• What is required:
Drop all pictures and repeat exactly the lines from the line holding "The image size" through the end of the records.

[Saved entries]
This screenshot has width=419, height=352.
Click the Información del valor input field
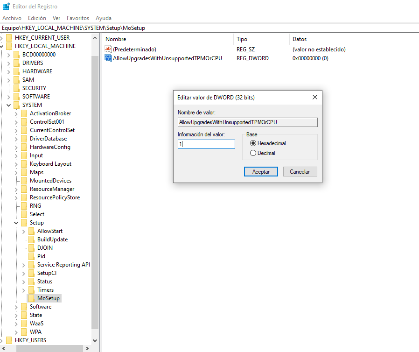tap(206, 144)
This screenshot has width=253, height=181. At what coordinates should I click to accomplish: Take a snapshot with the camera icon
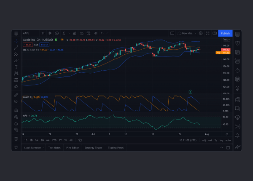215,33
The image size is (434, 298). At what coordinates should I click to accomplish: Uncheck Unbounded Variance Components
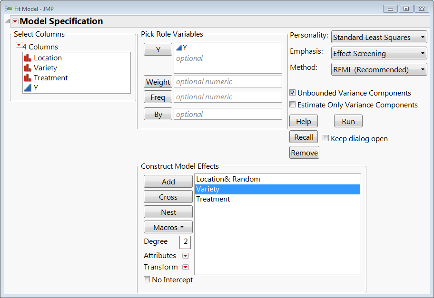tap(293, 93)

• Solution to this exercise:
The image size is (434, 298). At what coordinates should I click to accomplish: Uncheck Unbounded Variance Components
tap(293, 93)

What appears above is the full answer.